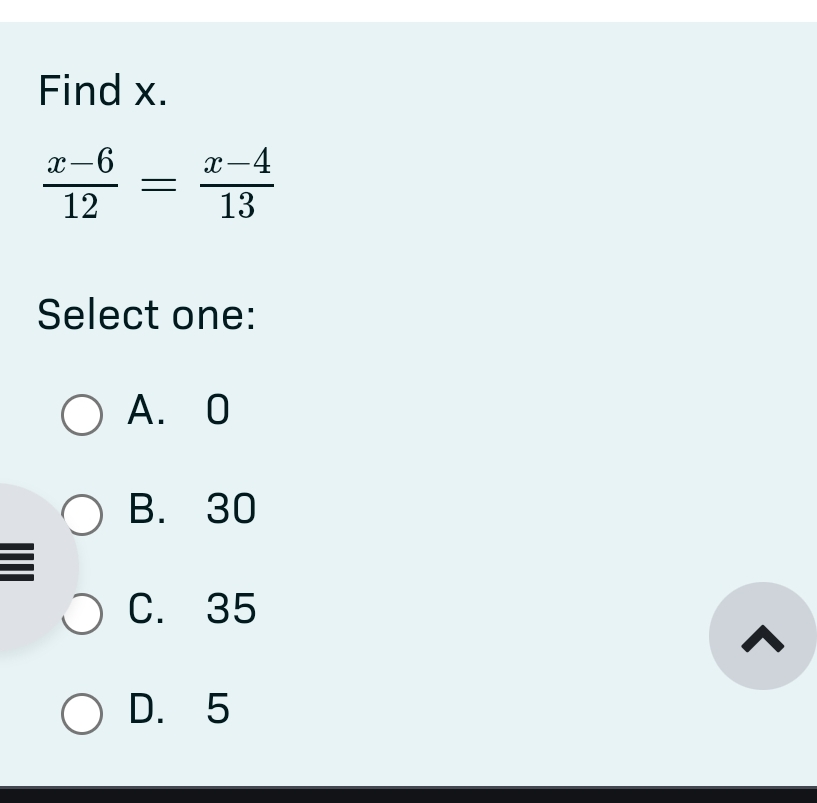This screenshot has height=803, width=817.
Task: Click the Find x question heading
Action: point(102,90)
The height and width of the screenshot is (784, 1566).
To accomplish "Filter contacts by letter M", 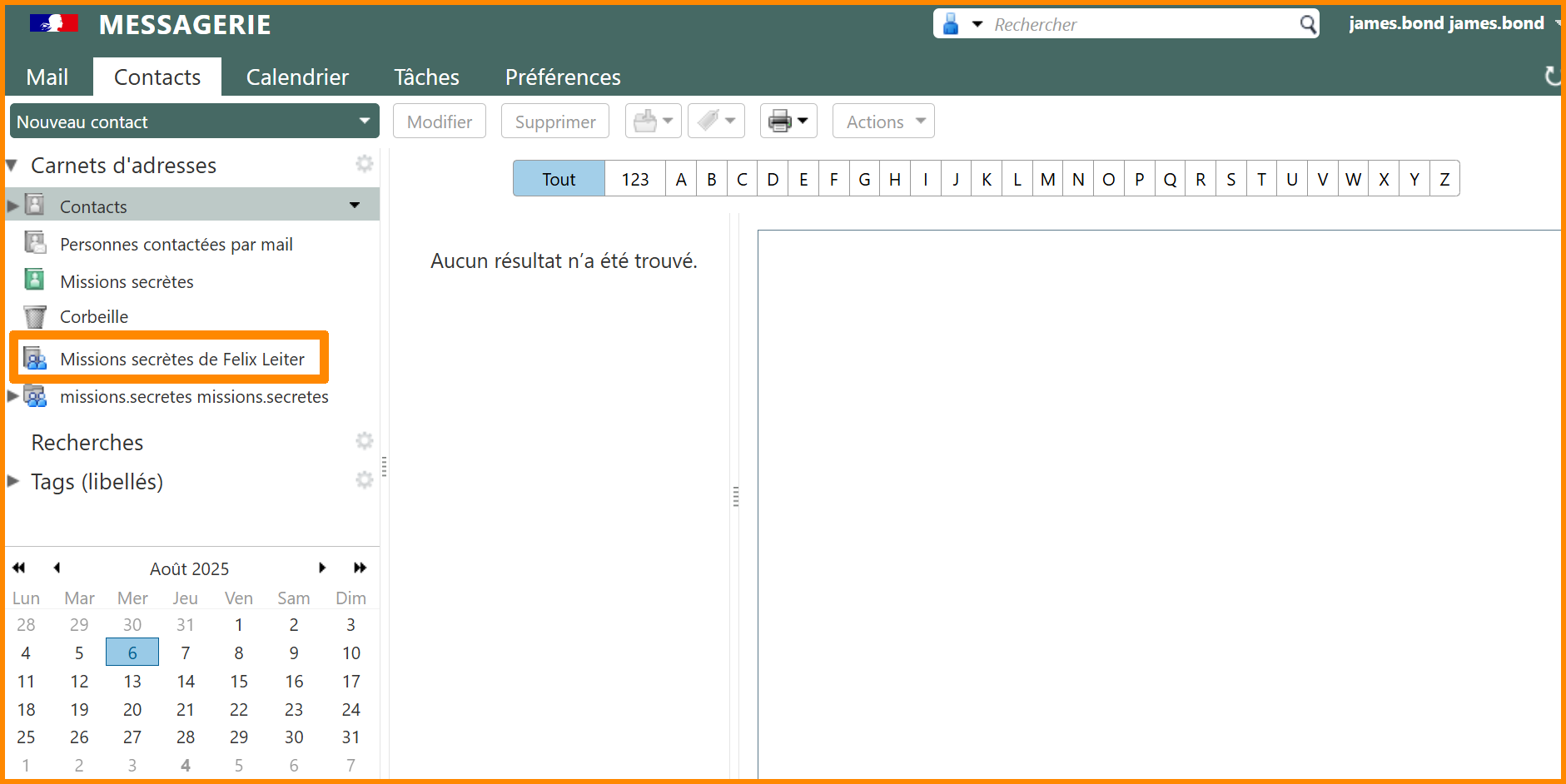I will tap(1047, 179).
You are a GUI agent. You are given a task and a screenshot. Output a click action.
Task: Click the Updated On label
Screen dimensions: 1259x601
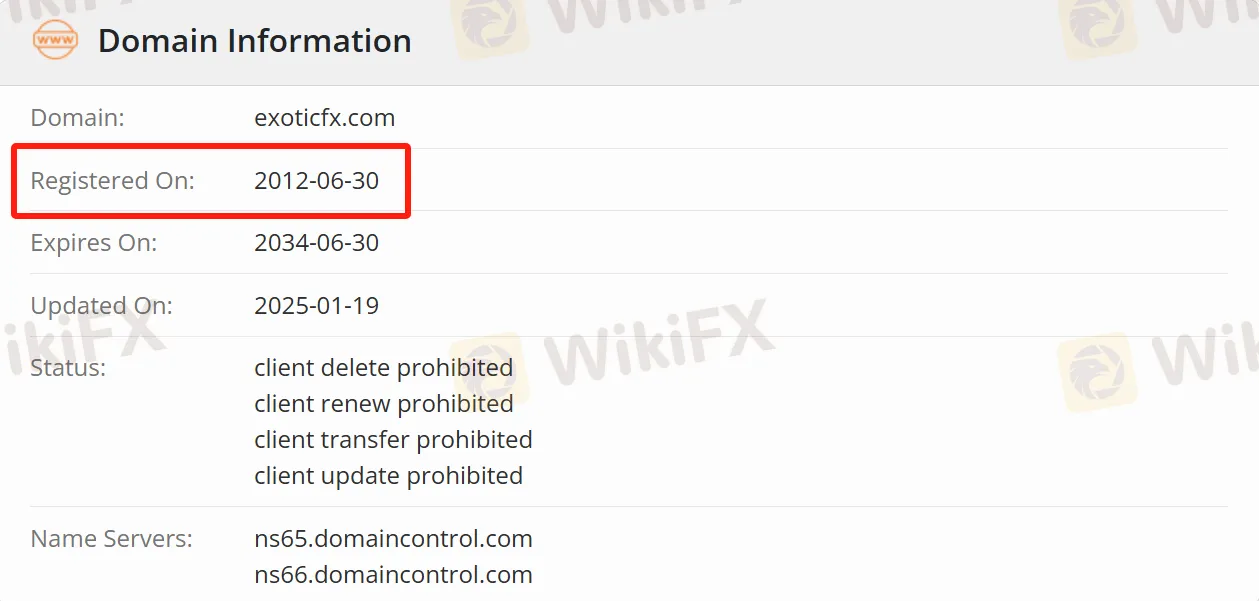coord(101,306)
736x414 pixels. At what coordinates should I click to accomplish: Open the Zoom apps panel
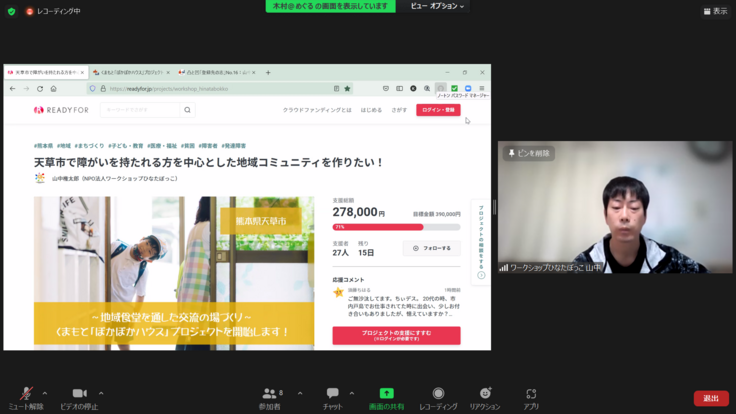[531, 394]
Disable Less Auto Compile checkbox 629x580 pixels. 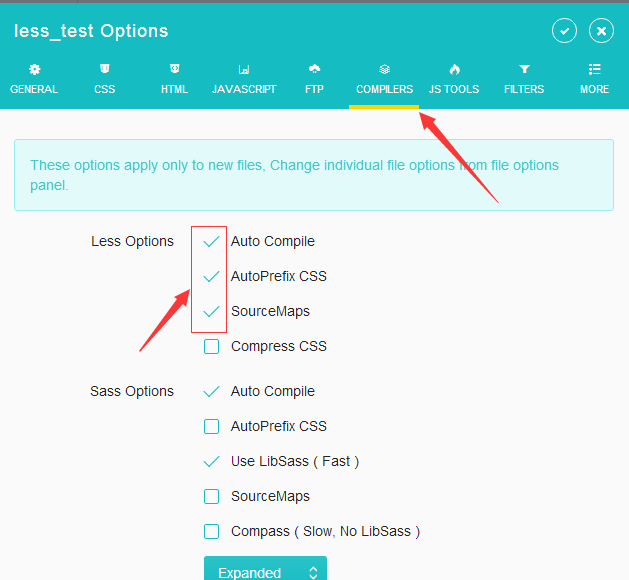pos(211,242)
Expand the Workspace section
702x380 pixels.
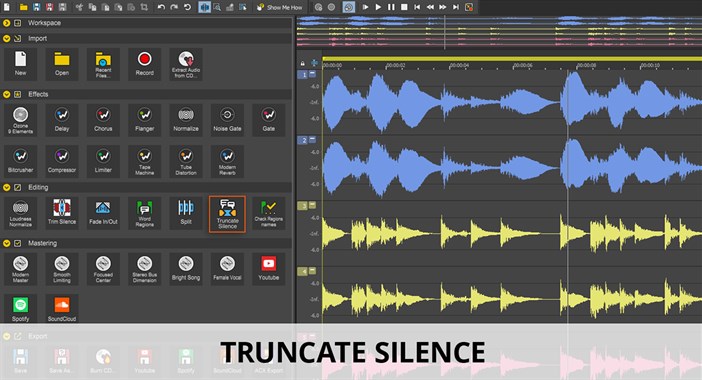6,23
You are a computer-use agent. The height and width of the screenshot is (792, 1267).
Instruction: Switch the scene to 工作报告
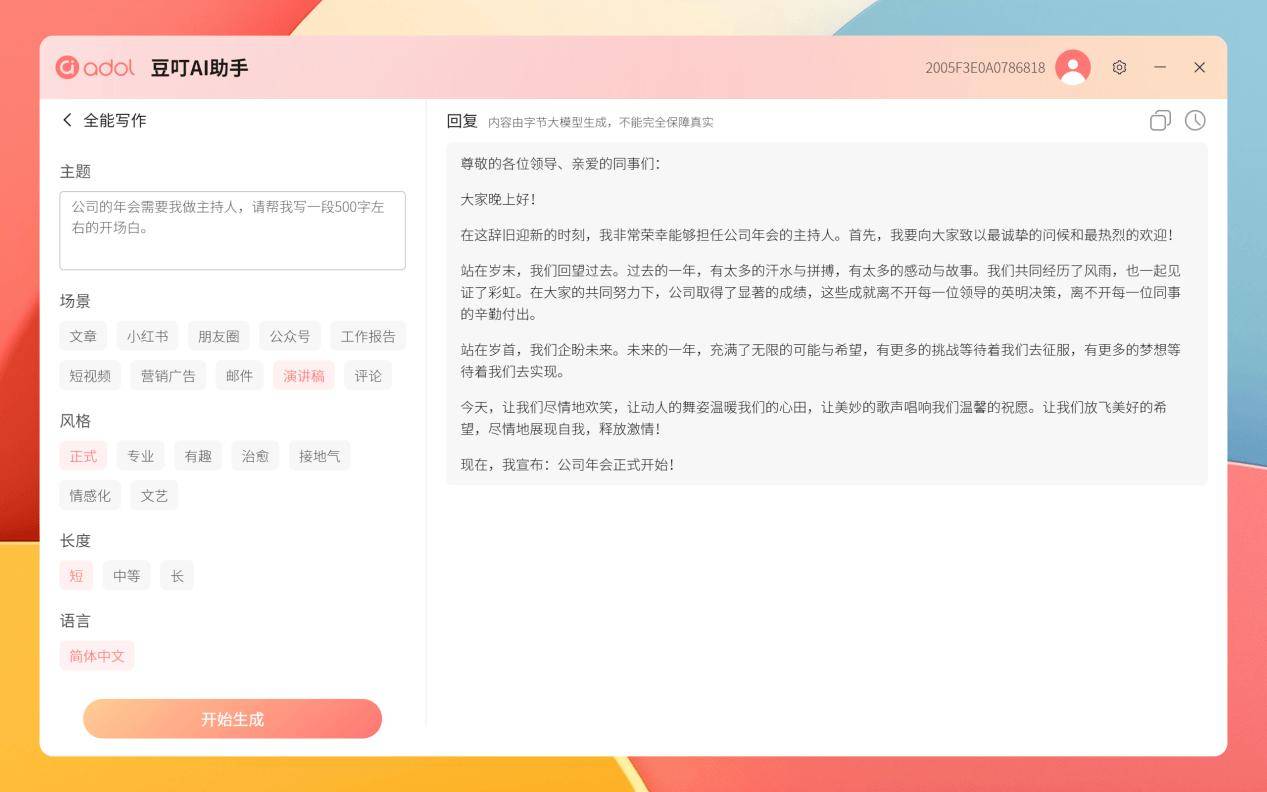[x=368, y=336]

▶ _Exercise_: Rewrite the listing from the line containing "You are a computer-use" through the end of the listing, replacing "scene" with "slide" and keeping everything else the same. Leave the pictures out of your answer.

▶ _Answer for this exercise_:
You are a computer-use agent. The height and width of the screenshot is (792, 1267).
Instruction: Switch the slide to 工作报告
[x=368, y=336]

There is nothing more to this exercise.